©Noor/Bal
Kamis (10-3), Divisi Kajian Strategis (Kastrat) Dewan Mahasiswa Fakultas Ilmu Sosial dan Ilmu Politik (Dema Fisipol) UGM menyelenggarakan diskusi publik bertajuk “Aktivisme Borjuis dan Gerakan Moral: Menilik Gerakan Mahasiswa Kini”. Pelaksanaan diskusi ini berangkat dari gagasan Abdul Mughis tentang keberadaan aktivisme borjuis dan gerakan moral dalam tubuh gerakan mahasiswa Indonesia. Diskusi ini menghadirkan Arif Novianto, Peneliti Institute of Governance and Public Affairs, sebagai pemantik tunggal diskusi. Narasi-narasi berkaitan dengan aktivisme borjuis dan gerakan mahasiswa dari mahasiswa Fisipol UGM turut hadir mewarnai diskusi ini.

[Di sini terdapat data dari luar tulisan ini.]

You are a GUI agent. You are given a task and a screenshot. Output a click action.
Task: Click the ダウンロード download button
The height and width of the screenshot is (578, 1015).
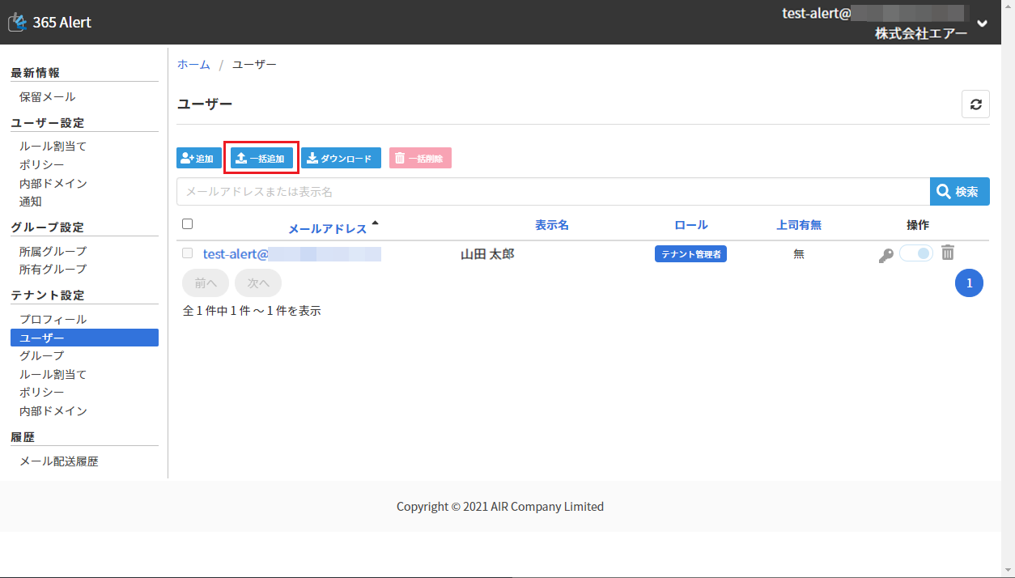tap(341, 159)
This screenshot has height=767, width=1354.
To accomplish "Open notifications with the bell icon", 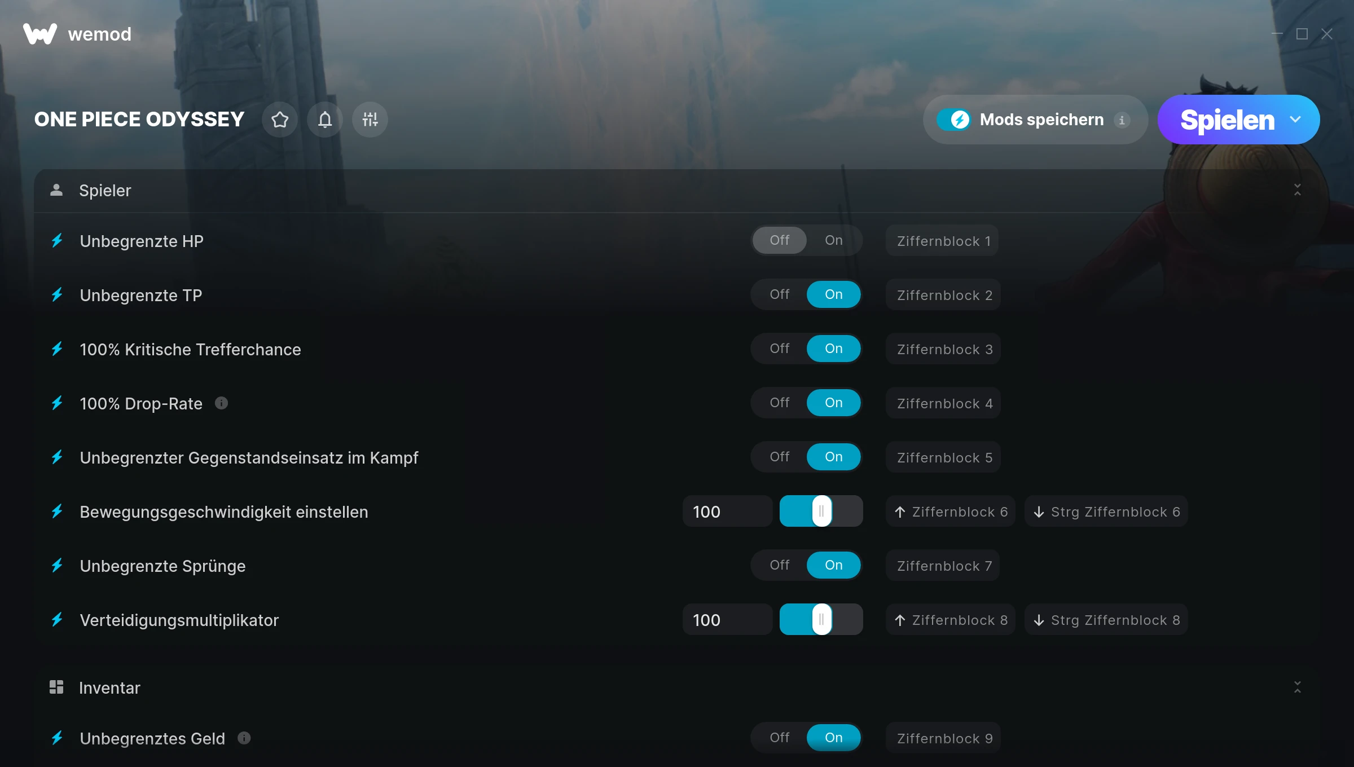I will coord(325,120).
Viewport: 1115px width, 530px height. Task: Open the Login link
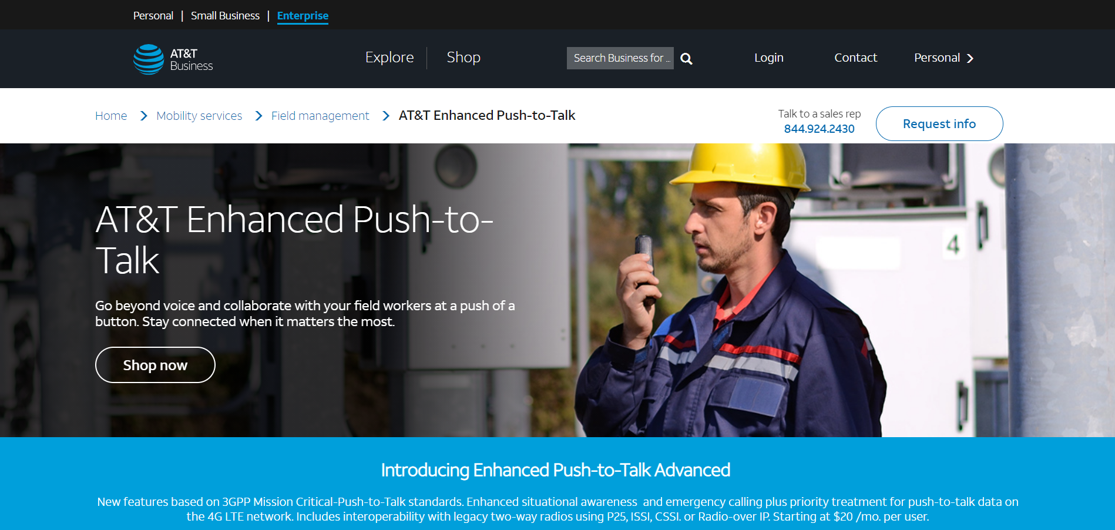click(769, 58)
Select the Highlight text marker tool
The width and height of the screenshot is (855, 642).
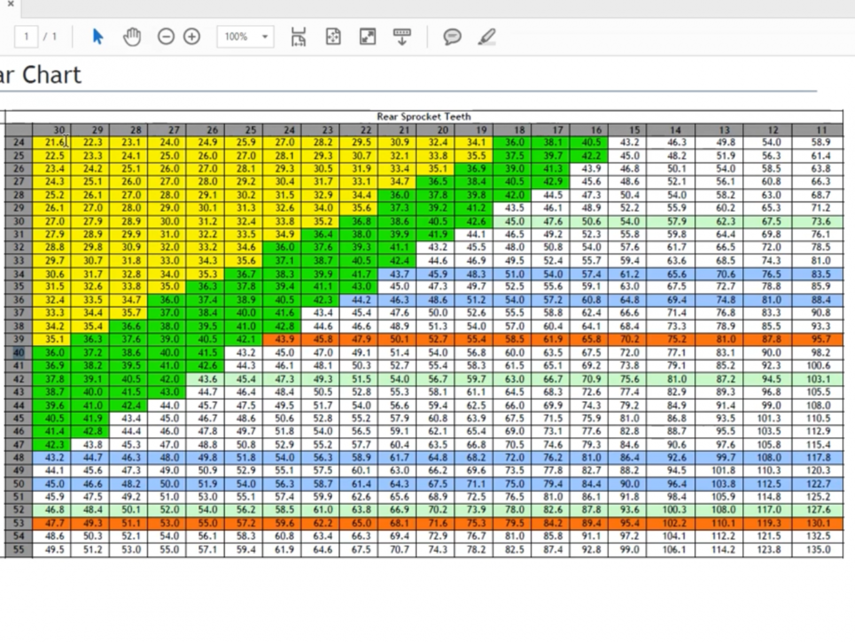pyautogui.click(x=487, y=37)

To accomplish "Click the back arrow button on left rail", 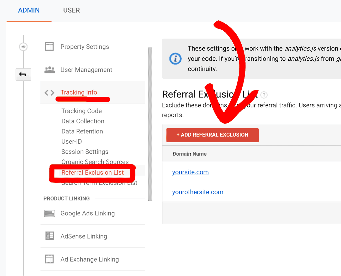I will [x=23, y=74].
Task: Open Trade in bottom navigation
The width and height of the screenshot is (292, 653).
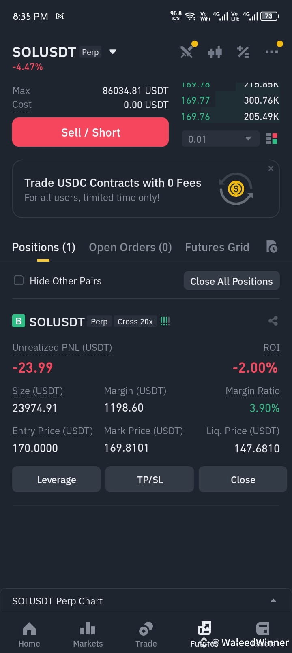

Arif Novianto memaparkan kondisi gerakan mahasiswa kini yang cenderung masih didominasi oleh gerakan-gerakan regresif. Menurutnya, rangkaian aksi protes yang digelar oleh mahasiswa hanya berhenti pada aspek moral saja tanpa ada tindakan lebih lanjut. “Dominasi moral yang ada dalam gerakan mahasiswa membuat mereka kurang dapat menghasilkan konsensus yang berarti dalam aktivitasnya,” ujar Arif.
Menyambung kritik Arif, Arsya, Mahasiswi Departemen Politik dan Pemerintahan Fisipol UGM, menyebut bahwa faktor lain yang menyebabkan gerakan mahasiswa cenderung regresif banyak disumbang oleh aktivisme borjuis di dalamnya. Menurutnya, mahasiswa kelas menengah lebih mendominasi dalam gerakan yang membuat keterjangkauan kritiknya hanya sampai pada suasana moral saja.

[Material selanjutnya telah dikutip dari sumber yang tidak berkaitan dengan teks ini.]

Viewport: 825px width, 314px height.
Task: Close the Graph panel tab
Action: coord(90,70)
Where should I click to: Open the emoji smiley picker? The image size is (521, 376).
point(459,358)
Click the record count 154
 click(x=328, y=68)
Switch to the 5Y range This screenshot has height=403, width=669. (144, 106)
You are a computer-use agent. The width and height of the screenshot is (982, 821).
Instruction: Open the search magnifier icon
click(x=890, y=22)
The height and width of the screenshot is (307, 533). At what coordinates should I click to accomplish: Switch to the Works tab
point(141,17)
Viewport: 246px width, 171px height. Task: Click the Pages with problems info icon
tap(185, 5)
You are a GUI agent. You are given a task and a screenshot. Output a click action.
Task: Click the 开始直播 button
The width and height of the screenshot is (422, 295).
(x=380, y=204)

Arsya menekankan penting untuk memiliki kesadaran kelas mereka sebagai penyuara ketika hendak mengangkat suatu isu. “Sebagai kelas menengah, posisi mereka bukan sebagai orang yang termarginalkan tapi orang yang membantu orang marginal menyuarakan suara mereka,” jelasnya. Hal ini, yang menurut Arsya, menyebabkan ketidaksesuaian antara aktivisme dan kenyataan kelas sehingga gerakan mereka tidak tersorot.

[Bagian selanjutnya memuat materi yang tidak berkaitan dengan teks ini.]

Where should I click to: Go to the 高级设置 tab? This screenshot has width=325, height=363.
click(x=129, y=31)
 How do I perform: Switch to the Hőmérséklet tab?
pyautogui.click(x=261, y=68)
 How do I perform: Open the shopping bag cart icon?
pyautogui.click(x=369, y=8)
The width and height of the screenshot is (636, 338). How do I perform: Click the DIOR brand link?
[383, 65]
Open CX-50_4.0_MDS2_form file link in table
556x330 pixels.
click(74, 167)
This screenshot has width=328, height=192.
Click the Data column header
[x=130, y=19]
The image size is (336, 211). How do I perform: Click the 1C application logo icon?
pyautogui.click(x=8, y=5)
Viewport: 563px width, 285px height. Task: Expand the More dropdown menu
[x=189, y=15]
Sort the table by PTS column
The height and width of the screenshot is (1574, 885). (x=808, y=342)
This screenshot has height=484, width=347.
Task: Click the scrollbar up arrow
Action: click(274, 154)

Sejalan dengan hal tersebut, Arif menyebutkan bahwa target dan pencapaian progresif belum banyak dicapai oleh gerakan mahasiswa kini. Salah satu faktornya adalah regenerasi yang lemah. Tidak adanya pembelajaran politik yang berlanjut membuat generasi-generasi baru dalam gerakan mahasiswa tidak mampu mengevaluasi gerakan sebelumnya. “Lemahnya regenerasi ini dapat diperbaiki melalui skema aliansi lintas sektor yang dapat dijalin dengan berbagai gerakan lainnya, seperti gerakan buruh, dosen, pelajar, dan sebagainya,” ujar Arif
Menurut Arif, kebutuhan akan aliansi lintas sektor dimaksudkan agar gerakan yang tercipta memiliki agenda jangka panjang. Aksi sporadis, bagi Arif, hanya akan bersifat sementara dan terhenti kritiknya pada generasi selanjutnya. Selain itu, Jasmine, Kepala Divisi Kastrat Dema Fisipol UGM, turut menyetujui pernyataan tersebut. “Dengan hadirnya aliansi lintas sektor, gerakan mahasiswa yang tadinya eksklusif dapat lebih terbuka dalam menerima kritik dan memiliki tujuan pergerakan yang jelas,” tegas Jasmine.
Selanjutnya, menurut Aji, mahasiswa Fisipol UGM, gerakan aktivisme yang berbasis moral borjuis di UGM masih sangat kental. Munculnya aktivisme berbasis moral borjuis di UGM, diyakini Aji karena mayoritas mahasiswa UGM berada di kelas menengah. Oleh karena itu, gerakan mahasiswa di UGM sangat rentan terhadap kegagalan dan kurangnya resistensi untuk melakukan gerakan aktivitas yang berarti bagi orang-orang. “Meskipun demikian, gerakan tersebut tetap perlu diapresiasi. UGM masih lebih baik dibandingkan beberapa kampus lain di Indonesia dalam pergerakan-pergerakan aktivisme di universitas,” pungkasnya.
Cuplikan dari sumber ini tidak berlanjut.